Motor Carriers are, to simplify a concept that gets pretty complicated under law, anyone owning, managing, or even leasing, a commercial motor vehicle, whether it carries cargo or passengers.
Begin at the hub created by the Oregon Health Authority if you’re looking to become a NEMT transportation provider in Oregon, as they have all the resources you need to assist you.
You will begin your trucking business, whether owner operator or full fleet, with a solid business plan and registered company. Then approach the FMCSA for your USDOT, MC number, and certain other permits.

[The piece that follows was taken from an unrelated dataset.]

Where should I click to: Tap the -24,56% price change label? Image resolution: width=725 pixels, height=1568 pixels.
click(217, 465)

You will get your authority to operate from the ODoT, as well as any applicable permits, and they can assist you with IRP and IFTA too.

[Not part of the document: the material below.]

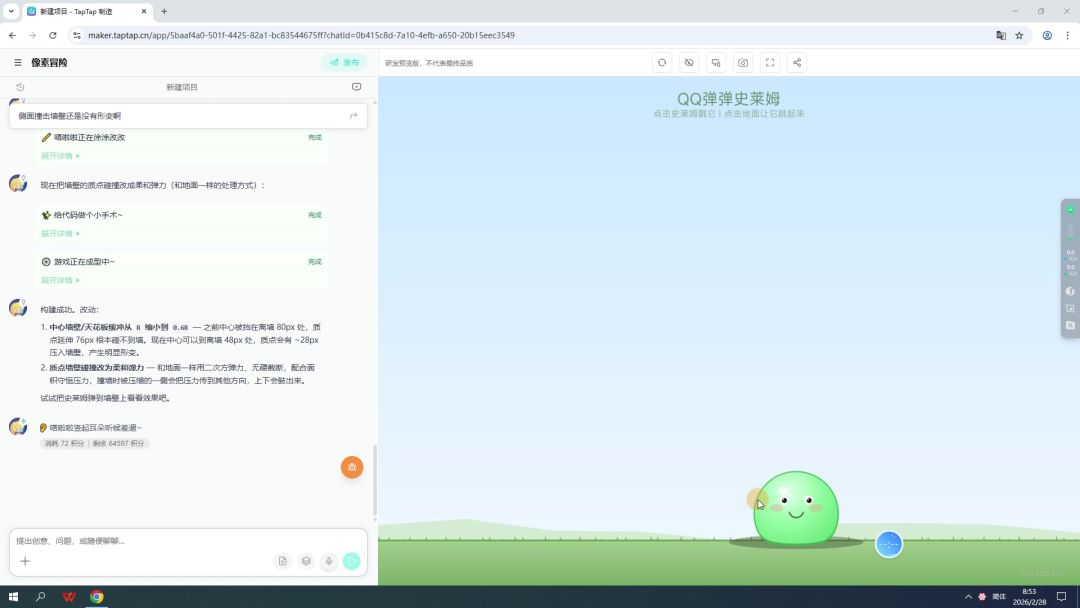Click the share icon in preview toolbar
This screenshot has width=1080, height=608.
(x=797, y=63)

Trucking Company Registration Costs in Oregon
If you’re looking to join our list of trucking companies in Oregon, know that you’re quite lucky- it’s comparatively cheap to register a company here. While you will face a per annum charge of about $100 for reports, you will also only pay $100 to incorporate or register an LLC. This should, of course, be the first step on your journey to registering your own trucking company in Oregon.
The key to running a successful trucking company is organization, and your first test will come when assembling operating permits. While the processes for beginning a trucking company are more or less the same throughout the United States, what will differ is with which institution you will deal.

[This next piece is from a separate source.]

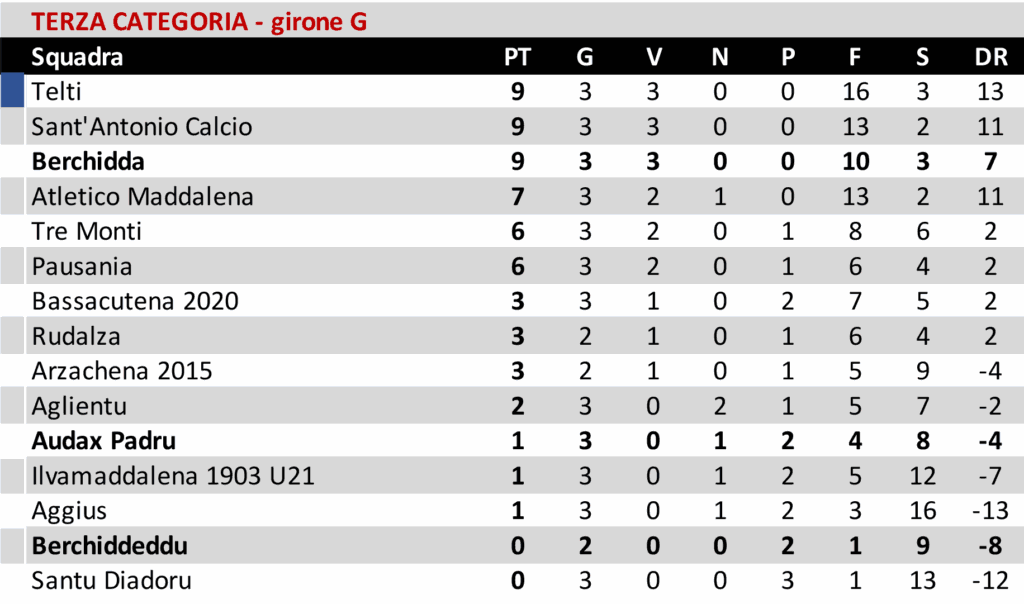
Task: Click the Squadra column header
Action: (x=77, y=56)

In Oregon, you will deal with ODoT, the Oregon Department of Transport, which fortunately has some very user-friendly resources at your disposal. You will start, however, at the FMCSA, which oversees some key permits you will need to have before approaching the traffic department. They will issue your USDOT, and your MC number, for a combined cost of around $500, depending on fleet size. IRP and IFTA (IRP variable based on fleet movement, IFTA $150 four times a year) are other key areas of consideration.
You will then acquire your Motor Carrier credentials from ODoT, for a cost of around $80. They can also assist with any special permits, such as for overweight/oversize trucks, Heavy Highway use permits, and whether or not you need to file a BOC-3 to operate interstate.
Altogether, it can cost $5,000-$10,000 to get up and running as a trucking company in Oregon, and you’d be wise to put some thought into having your first few months’ expenses covered too.
Insurance Costs for Oregon Trucking Companies
Insurance coverage for a trucking company in Oregon is fairly kind on the wallet. While some states will pay almost double to keep their fleet insured, here you will only be looking at $8,400-$11,200 on an average tractor trailer in good condition.
Remember that these are only average, and good driving behavior will have a huge impact on what your company is charged. Look for experienced drivers, minimize the risk of a truck accident, and keep your fleet modern and well serviced to get the most favorable premiums possible.